『「また、必ず会おう」と誰もが言った。』(2013)
原作は喜多川泰の小説。
監督 古厩(ふるまや)智之(『奈緒子』他)
脚本 加藤淳也
佐野岳、杉田かおる、イッセー尾形、国広富之、角替和枝、嶋田久作、古村比呂、他。
熊本の高校生和也は友達との会話の中で東京に行ったことがあるけど臭かったと、さも経験してきたようなことを言ってしまい、後に退けなくなったので嘘を本当にすべく東京へ日帰りで行き、証拠となる写真を撮ってくることにした。

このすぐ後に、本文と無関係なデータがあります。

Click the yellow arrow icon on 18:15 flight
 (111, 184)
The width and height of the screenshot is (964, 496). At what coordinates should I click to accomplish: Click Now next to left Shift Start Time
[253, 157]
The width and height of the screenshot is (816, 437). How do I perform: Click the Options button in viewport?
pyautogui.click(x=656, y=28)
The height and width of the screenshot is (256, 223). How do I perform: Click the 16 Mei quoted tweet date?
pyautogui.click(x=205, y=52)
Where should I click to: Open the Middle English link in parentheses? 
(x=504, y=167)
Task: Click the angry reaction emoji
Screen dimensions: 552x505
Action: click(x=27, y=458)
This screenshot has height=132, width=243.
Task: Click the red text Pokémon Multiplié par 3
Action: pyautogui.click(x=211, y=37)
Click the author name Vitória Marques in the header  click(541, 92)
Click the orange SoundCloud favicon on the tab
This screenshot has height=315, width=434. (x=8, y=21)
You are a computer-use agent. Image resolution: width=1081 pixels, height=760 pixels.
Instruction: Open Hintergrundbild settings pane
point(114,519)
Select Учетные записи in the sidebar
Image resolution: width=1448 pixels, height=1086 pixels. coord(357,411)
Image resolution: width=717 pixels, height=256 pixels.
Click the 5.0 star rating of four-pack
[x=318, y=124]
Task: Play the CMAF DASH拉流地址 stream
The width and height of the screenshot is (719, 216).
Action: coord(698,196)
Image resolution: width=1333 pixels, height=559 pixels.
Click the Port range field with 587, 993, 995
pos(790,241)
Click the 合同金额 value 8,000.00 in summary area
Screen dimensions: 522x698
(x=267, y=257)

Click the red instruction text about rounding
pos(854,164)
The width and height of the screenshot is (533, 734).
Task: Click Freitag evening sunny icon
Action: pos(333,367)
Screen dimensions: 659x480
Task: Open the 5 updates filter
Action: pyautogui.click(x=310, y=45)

しかし東京でスリに会った上に、帰りの飛行機に乗り遅れてしまった。ターミナルで途方に暮れてたところ、売店のおばさん田中がとりあえずうちに泊めてやると救いの手を差し伸べてくれた。そこから和也の、わずか3日ほどの、人とのふれあいの旅が始まる。
年季の入った役者陣に助けられてる映画という感じで、脚本自体はたいしたことない。
高校生の男子の成長のきっかけを描いた作品で、具体的に誰の何の言葉が効いてるかっていうものもなく、ごく普通の人間たちの会話が当たり前のようにその関係性のなかで繰り広げられてて、それがあまりに普通過ぎてすごく良い。はっきりとした感動ではなく、じんわりくる「何か」がある。
おそらく、こんな出会い、あるだろうなぁという普遍性がいい。出会った人全てに人生があることも会話できっちり見せているからなお。
また、旅が終わって得るものは確かにあっただろうけど、すぐに変わるわけではないんだろうなぁと思える和也のキャラクター設定がいい。普通に見たら成長して変わるという余韻を感じるんだろうけど、ちょっと空白を感じたので、長い人生においてはプラスの働きがあるだろうけど、地元に帰って高校生活に戻った時、果たして…? と思えた。
良かった。
★★★(★)
とにかく杉田かおる、イッセー尾形、嶋田久作、角替和枝の役者陣が素晴らしい。